What is being asked ::
Please count the lines in the entries below that contain the string "perform", treating uppercase and lowercase as different. Reply with only that number.

Information supplied ::
---+---

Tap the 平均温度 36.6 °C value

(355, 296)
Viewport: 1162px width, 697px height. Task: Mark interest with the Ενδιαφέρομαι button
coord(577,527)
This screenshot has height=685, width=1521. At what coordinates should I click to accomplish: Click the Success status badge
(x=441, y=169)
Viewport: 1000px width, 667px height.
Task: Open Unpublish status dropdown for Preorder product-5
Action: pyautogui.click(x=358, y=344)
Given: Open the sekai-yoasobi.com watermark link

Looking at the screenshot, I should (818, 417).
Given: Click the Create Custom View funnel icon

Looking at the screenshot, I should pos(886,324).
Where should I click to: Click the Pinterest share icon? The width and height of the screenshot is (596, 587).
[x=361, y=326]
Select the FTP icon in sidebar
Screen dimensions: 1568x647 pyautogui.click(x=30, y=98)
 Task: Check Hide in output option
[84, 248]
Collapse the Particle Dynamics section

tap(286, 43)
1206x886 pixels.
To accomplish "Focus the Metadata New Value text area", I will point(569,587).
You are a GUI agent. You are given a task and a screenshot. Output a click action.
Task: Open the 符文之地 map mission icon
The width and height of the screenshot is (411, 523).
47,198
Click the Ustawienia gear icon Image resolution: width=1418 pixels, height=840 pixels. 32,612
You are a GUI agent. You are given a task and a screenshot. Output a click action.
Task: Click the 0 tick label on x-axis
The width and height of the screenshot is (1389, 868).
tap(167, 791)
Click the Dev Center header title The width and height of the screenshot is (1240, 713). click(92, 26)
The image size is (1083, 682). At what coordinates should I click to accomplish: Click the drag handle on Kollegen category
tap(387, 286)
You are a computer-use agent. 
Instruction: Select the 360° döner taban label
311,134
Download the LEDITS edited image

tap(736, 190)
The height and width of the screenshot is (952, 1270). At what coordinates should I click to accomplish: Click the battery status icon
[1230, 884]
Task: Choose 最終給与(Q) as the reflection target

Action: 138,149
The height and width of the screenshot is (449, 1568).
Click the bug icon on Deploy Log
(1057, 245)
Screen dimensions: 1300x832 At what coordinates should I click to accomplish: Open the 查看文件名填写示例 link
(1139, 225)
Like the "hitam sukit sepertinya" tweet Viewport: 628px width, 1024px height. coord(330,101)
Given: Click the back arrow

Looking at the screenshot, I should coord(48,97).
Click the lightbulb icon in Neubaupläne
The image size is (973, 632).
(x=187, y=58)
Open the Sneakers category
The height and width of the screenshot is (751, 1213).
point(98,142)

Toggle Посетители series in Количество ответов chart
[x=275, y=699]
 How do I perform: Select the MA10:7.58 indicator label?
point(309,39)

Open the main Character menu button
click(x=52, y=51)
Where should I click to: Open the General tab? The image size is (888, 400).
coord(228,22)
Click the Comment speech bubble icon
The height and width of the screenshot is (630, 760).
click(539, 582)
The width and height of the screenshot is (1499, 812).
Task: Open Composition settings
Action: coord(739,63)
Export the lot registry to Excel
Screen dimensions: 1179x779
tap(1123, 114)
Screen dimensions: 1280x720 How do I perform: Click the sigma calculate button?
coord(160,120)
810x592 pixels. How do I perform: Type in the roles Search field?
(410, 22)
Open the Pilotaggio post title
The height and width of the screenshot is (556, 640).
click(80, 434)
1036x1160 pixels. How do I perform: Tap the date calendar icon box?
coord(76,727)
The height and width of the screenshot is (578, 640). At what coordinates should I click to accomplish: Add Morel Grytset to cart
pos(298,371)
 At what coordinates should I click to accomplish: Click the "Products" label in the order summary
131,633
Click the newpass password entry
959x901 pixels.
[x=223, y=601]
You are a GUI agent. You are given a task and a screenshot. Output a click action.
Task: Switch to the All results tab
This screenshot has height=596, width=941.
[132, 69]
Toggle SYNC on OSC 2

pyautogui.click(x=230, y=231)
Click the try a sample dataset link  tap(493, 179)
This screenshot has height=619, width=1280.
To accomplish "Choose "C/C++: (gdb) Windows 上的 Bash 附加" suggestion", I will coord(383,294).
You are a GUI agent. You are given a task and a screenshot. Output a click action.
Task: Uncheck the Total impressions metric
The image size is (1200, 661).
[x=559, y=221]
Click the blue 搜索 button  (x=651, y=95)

---+---

Problem solution ::
4